§ Information shown
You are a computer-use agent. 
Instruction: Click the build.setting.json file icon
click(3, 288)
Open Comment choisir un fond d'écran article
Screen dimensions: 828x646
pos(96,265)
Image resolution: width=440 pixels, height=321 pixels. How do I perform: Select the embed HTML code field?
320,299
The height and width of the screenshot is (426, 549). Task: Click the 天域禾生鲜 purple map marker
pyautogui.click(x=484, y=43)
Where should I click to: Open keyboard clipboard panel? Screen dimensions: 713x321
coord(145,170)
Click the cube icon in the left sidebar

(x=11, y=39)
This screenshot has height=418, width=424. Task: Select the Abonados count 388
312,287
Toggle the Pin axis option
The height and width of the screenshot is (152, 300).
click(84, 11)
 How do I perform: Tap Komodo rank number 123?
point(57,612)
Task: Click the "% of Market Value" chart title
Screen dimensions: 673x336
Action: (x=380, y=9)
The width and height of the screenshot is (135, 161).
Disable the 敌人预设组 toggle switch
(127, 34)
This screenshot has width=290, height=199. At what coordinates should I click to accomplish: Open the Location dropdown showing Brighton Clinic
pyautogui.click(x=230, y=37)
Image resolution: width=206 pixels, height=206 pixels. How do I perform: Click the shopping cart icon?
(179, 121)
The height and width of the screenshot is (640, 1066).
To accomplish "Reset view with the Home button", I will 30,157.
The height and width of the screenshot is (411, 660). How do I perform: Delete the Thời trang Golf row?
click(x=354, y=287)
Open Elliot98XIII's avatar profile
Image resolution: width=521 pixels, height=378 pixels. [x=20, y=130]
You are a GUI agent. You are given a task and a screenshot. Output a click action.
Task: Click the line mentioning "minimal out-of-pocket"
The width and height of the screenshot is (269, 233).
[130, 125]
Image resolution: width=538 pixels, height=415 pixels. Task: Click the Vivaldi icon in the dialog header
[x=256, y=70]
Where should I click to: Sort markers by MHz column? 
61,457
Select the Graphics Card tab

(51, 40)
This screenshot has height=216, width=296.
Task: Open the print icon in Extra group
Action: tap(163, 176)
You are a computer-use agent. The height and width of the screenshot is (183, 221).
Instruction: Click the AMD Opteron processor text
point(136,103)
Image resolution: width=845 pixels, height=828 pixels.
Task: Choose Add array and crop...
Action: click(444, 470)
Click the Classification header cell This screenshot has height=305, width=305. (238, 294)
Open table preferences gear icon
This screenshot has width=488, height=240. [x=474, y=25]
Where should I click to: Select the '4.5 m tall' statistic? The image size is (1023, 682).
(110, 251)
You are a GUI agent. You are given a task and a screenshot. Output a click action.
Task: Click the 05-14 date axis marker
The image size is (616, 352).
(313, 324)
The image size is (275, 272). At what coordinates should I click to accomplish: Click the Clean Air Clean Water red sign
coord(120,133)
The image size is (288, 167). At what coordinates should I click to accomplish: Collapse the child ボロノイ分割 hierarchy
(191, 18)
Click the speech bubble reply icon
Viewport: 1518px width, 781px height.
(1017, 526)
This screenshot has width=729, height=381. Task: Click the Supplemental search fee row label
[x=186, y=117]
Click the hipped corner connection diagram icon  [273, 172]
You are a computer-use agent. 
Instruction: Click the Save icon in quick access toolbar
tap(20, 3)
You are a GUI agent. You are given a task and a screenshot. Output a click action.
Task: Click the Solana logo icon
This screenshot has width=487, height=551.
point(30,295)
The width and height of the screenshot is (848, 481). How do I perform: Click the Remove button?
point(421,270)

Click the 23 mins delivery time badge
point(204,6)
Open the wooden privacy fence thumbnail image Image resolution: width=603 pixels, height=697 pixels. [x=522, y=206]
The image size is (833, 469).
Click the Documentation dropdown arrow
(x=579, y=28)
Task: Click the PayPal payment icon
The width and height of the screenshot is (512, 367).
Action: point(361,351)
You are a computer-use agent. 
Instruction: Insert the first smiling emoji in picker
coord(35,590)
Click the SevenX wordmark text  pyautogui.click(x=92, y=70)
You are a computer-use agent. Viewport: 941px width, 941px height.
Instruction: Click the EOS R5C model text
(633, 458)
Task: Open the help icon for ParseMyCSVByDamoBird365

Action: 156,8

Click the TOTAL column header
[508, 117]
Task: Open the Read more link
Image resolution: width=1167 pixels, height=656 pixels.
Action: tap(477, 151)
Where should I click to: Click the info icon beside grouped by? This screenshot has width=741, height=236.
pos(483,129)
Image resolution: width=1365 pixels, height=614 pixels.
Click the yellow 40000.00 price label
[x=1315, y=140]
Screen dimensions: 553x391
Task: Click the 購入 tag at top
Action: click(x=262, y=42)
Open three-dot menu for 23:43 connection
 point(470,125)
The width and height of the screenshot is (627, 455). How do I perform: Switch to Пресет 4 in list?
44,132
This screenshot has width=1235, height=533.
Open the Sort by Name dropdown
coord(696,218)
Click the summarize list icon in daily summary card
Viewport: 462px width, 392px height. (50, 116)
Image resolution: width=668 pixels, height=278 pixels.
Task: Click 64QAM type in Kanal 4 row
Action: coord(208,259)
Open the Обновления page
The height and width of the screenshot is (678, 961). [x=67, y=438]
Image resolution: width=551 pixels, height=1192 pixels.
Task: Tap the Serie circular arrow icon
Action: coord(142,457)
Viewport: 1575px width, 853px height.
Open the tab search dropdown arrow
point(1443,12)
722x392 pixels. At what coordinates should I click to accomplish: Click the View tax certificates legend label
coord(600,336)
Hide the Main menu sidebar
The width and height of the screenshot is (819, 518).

§ Problem to solve
Whenever a line in the entries holds the word "axis", copy that line.

§ Written answer
Toggle the Pin axis option
Task: Click the 05-14 date axis marker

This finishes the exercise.